START PASSAGE TO READ

It was clarified at the hearing that the proposal includes the demolition of the separate tack room as well as the stables building. I will consider the proposal on that basis.
Whether or not inappropriate development in the Green Belt
The Framework explains in paragraphs 149 and 150 the exceptions when development in the Green Belt may be considered to be not inappropriate.
Certain other forms of development are also not inappropriate in the Green Belt provided they preserve its openness and do not conflict with the purposes of including land within it.
(e) material changes in the use of land (such as changes of use for outdoor sport or recreation, or for cemeteries and burial grounds);
I have not been presented with persuasive or clear evidence that demonstrates that the criterion would exclude the change of use of land for a caravan site from consideration under paragraph 150(e).
All the listed forms of development in paragraph 150 are subject to the requirements that they preserve openness and do not conflict with the purposes of including land within the Green Belt.
In spatial terms the removal of the two existing and lawful buildings on the site and the replacement with a twin unit mobile home would result in an overall reduction in floorspace and volume of development on the site. The Council accepted at the hearing that this aspect of the proposal would result in an increase in the openness of the site and I agree.
I therefore conclude that the proposal would preserve the openness of this part of the Green Belt in both spatial and visual terms. This requirement of paragraph 150 of the Framework would be met by the scheme.

END PASSAGE TO READ

DIRECTIONS
• A. In the planning appeal passage, which paragraphs of the Framework explain when development in the Green Belt may be considered not inappropriate?
• B. Reproduce the part of the planning appeal passage that opens with the words containing "All the listed" and closes with "and I agree.".
• C. Proceed with the planning appeal passage, picking up after its final sentence.

START DATA UNDER STUDY

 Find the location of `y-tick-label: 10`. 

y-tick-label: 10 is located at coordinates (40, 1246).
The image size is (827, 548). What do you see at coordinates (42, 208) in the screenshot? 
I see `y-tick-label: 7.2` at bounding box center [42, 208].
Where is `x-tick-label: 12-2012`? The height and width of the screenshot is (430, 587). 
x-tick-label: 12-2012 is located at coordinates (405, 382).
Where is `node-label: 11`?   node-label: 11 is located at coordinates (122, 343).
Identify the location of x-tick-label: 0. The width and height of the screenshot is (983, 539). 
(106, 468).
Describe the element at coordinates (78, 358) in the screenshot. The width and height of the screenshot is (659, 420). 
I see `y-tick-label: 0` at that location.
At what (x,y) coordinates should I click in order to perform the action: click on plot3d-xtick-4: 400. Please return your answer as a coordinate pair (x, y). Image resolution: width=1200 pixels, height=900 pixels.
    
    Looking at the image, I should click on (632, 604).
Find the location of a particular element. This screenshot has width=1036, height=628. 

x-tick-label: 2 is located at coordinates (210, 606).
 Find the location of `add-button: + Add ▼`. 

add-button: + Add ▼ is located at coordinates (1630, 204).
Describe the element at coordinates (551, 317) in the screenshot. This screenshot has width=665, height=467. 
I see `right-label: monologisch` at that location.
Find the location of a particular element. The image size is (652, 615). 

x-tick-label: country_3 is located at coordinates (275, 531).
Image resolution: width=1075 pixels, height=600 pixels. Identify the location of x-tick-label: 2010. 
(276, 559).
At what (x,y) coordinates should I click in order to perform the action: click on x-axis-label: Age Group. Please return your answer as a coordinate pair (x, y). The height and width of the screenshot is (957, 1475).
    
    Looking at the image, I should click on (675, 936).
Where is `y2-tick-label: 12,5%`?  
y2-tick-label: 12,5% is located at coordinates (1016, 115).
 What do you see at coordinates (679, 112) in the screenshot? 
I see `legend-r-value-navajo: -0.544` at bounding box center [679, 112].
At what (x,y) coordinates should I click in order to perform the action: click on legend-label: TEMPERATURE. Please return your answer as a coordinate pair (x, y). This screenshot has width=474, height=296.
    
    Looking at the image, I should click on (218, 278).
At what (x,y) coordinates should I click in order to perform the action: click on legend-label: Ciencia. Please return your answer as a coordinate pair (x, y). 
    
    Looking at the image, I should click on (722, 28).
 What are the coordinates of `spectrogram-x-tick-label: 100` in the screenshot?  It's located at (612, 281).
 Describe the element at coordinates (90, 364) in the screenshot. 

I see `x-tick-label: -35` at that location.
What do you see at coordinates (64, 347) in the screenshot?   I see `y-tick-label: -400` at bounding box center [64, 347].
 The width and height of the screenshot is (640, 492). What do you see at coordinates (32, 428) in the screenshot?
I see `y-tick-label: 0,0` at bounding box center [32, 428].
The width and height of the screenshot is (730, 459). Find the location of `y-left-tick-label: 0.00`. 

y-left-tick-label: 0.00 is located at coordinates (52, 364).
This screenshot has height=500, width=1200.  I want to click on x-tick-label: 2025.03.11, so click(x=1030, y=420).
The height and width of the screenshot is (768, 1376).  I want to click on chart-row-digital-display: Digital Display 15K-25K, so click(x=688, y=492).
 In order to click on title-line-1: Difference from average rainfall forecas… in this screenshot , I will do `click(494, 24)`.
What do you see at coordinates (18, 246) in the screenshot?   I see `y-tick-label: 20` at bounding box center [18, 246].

END DATA UNDER STUDY

ANSWERS TO THE EXERCISE
• A. Paragraphs 149 and 150.

• B.
All the listed forms of development in paragraph 150 are subject to the requirements that they preserve openness and do not conflict with the purposes of including land within the Green Belt.
In spatial terms the removal of the two existing and lawful buildings on the site and the replacement with a twin unit mobile home would result in an overall reduction in floorspace and volume of development on the site. The Council accepted at the hearing that this aspect of the proposal would result in an increase in the openness of the site and I agree.

• C.
The 5 purposes of including land in the Green Belt
- to check the unrestricted sprawl of large built-up areas;
- to prevent neighbouring towns merging into one another;
- to assist in safeguarding the countryside from encroachment;
- to preserve the setting and special character of historic towns; and
- to assist in urban regeneration, by encouraging the recycling of derelict and other urban land.
My analysis is that the proposal, in principle and in practice, with the removal of the two buildings and containment of the residential use within the hardstanding area, would not lead to an increase in physical presence of development on the site, or beyond it. As a result, there would not be an encroachment or sprawl of the built-up area into the countryside in comparison to the lawful use and buildings on the land. Consequently, I am satisfied that the scheme would not conflict with any of the Green Belt purposes in the Framework.
The requirements of paragraph 150 of the Framework would be met and the scheme would not be inappropriate development. Consequently, there would not be the need to demonstrate very special circumstances to justify the development.
Development Plan and other considerations
The site is not located in an area of high flood risk and there is no case made that there is contaminated land. In these circumstances, the provision of a Gypsy and Traveller pitch on this site would meet with the requirements of Policy DM16 of the Core Strategy. This accords with the findings of the previous Inspector and compliance with Policy DM16 was accepted by the Council at the hearing.
Intentional unauthorised development
The existing mobile home is on the site as a result of intentional unauthorised development and the present appellant has occupied the mobile home since it was first brought onto the land. The mobile home is still unauthorised and I consider that the intentional unauthorised development should still merit significant weight against the scheme.
The level of unmet need for Gypsy pitches in the Borough
At the previous appeal the evidence identified a need for 11 additional pitches in the Borough. The latest needs assessment (September 2018), identified a need for 44 additional pitches in the period up to 2041. This latest Assessment identifies that 30 of those pitches are required in the period 2018-2023. This is a fairly substantial increase in identified need.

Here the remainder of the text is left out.